How to Make Android as Secure as Possible
Mobile security is a big deal, probably now more than ever. Most of us live on our phones, with financial information, calendar appointments, family photos, and more stored on our devices. Here’s how to keep your Android phone secure.
A secure Android phone starts with a secure Google account, because that’s where all your synced data is stored—and the more Google services you use, the more crucial this step is.
If you haven’t already, start by enabling two-factor authentication (2FA) on your Google account. There are several options for that second factor, be it a simple text message (which is inherently the least secure of all 2FA methods, but still better than nothing) to adding a U2F key like Google’s Titan Key bundle.
But seriously, do that now if you haven’t already.
Also, while you’re poking around in your Google account settings, it’s probably a good idea to go ahead and run a security check. This lets you add or modify recovery phone numbers or email addresses, check recent security events, see what other devices are logged in (and remove them if necessary), and a lot more.
If you’re not using a secure lock screen, it’s time to change that. This is your absolute first line of defense when it comes to keeping your phone safe.
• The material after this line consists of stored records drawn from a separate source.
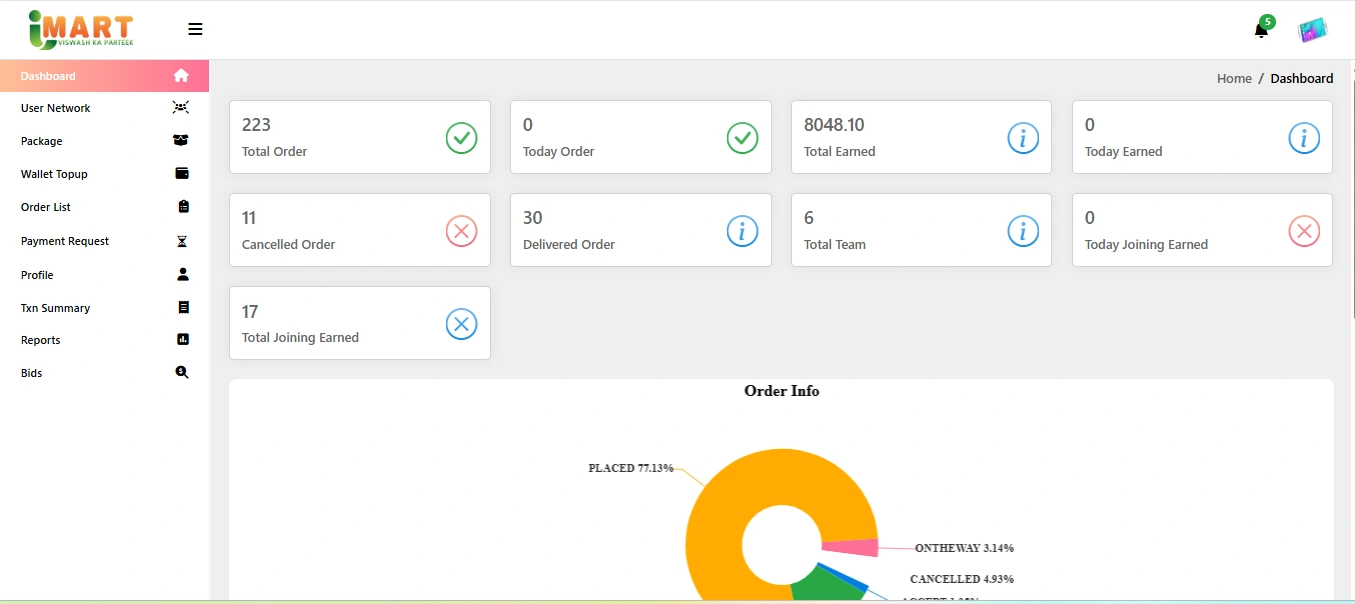Open the user profile avatar
Screen dimensions: 1355x604
pos(1312,30)
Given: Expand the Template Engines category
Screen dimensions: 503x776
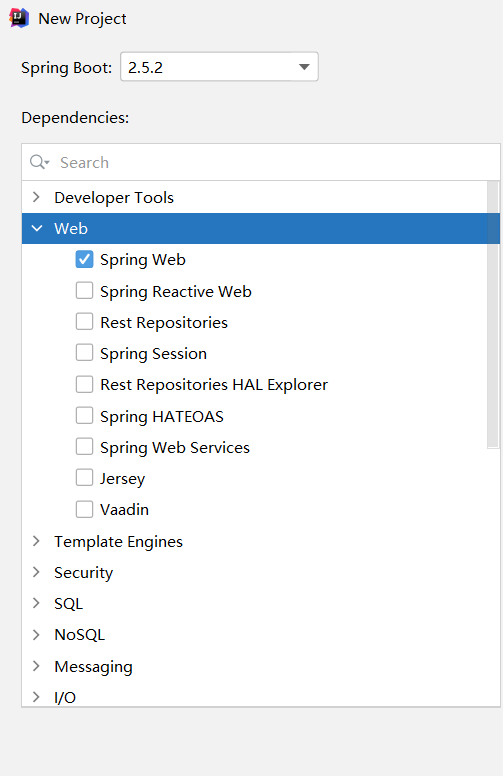Looking at the screenshot, I should coord(36,541).
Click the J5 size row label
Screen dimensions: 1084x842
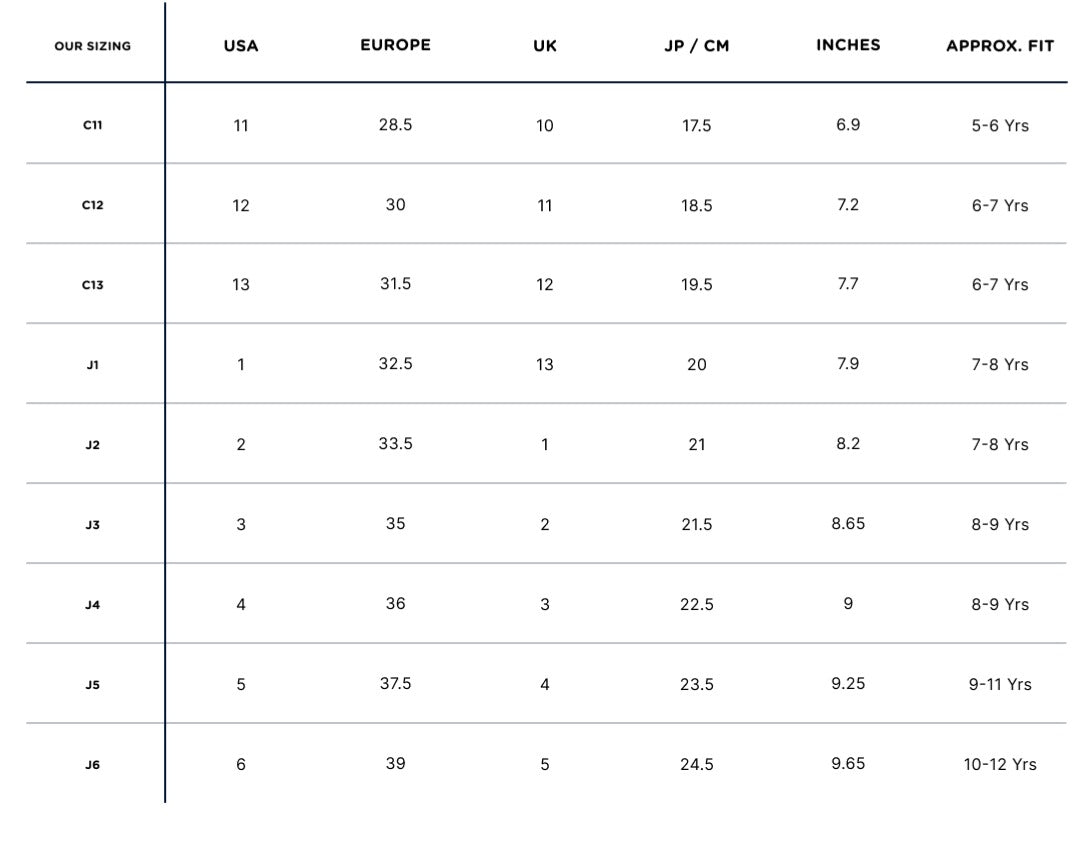(x=92, y=685)
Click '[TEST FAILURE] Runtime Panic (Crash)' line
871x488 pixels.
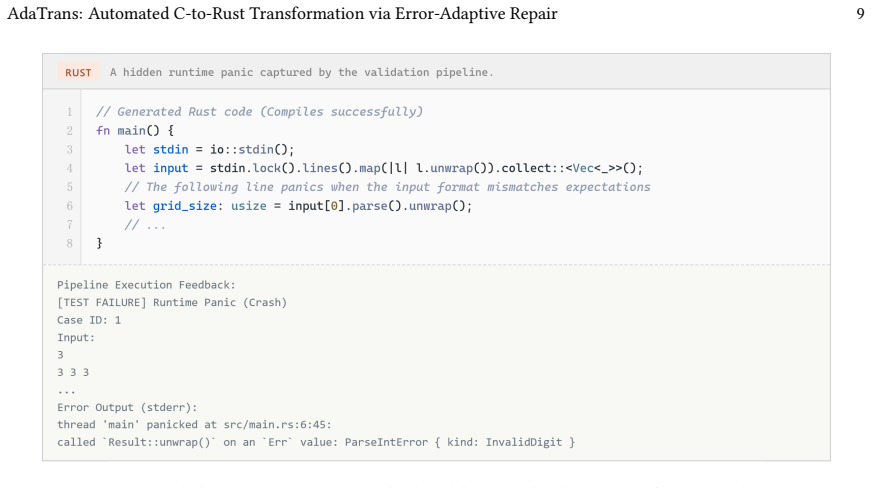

While the process varies slightly between Android manufacturers and their various flavors of Android, the general gist is Settings > Security > Screen Lock. As I said, the details might vary slightly here, but that will get you in the ballpark. We also have a more detailed guide available should you need that.
And don’t forget to add your fingerprint if your phone has a scanner, too—here are a few tips to make it as accurate as possible.
Losing your phone is a gut-wrenching feeling, so you also want to make sure you have a way to track it and, worse case scenario, remotely reset your phone if there’s no chance of getting it back.
Fortunately, Google has a tracking system in place for Android phones. It’s called Find My Phone, and it should be enabled by default on all modern Android phones. To double check, jump into Settings > Google > Security > Find My Phone.
If you ever lose your phone or it gets stolen, you can fire up the closest web browser and search Google for “Find My Phone” and remotely locate your lost device. We have a closer look at everything you can do with Find My Phone if you’re interested in that, too.
If you’ve tinkered with your phone in the past, you might have enabled something called “Unknown Sources” (or “Install Unknown Apps” on newer versions of Android). This setting allows you to install apps that are not from the Google Play Store—a process called “sideloading.” And while Oreo made strides to make this a more secure feature, it can still be inherently dangerous to leave enabled.
To improve security, you should disable this feature. On pre-Oreo (8.0) versions of Android, you can do this easily in Settings > Security > Unknown Sources. On Oreo (8.0) and Pie (9.0) you’ll need to disable this feature on a per-app basis, but you can find everything that has access to the feature in Settings > Apps > Special Access > Install Unknown Apps.
Similarly, if you’ve ever enabled Developer Mode for any reason but don’t actively rely on any features, go ahead and disable it. Jump into Settings > Developer Option and slide the toggle at the top to the off position.
Note: On Android Pie (9.0), you can find Developer Options at Settings > System > Developer Options.
It’s not just your responsibility to make sure your phone is secure—Google also does some things to make sure that its system is buttoned up tight.
Starting with Android 8.0 (Oreo), Google baked in a feature named Play Protect. This is an always-on, always-scanning cloud-based security system that keeps an eye on apps in the Play Store and on your device. It aims to keep malicious apps at bay—including fake apps—and can even scan apps that you sideload.
To see Play Protect’s settings, head to Settings > Google > Security > Play Protect. You can make sure it’s turned on (and it should be), as well as enable app scanning for side-loaded applications.
In the earliest days of Android, encryption wasn’t even an option. Google added it later, though you had to enable it manually, and that was a hassle. These days, Android is encrypted by default on all modern devices, and you can’t turn it off.
This means that all the sensitive data on your phone is stored in an unreadable, scrambled state upon boot and isn’t decrypted until you enter your password, PIN, or passcode.
Keeping your phone secure isn’t difficult—take a few minutes to check and enable a few settings, and you’ll always have the peace of mind that your phone is as secure as it can be should it ever get lost or stolen.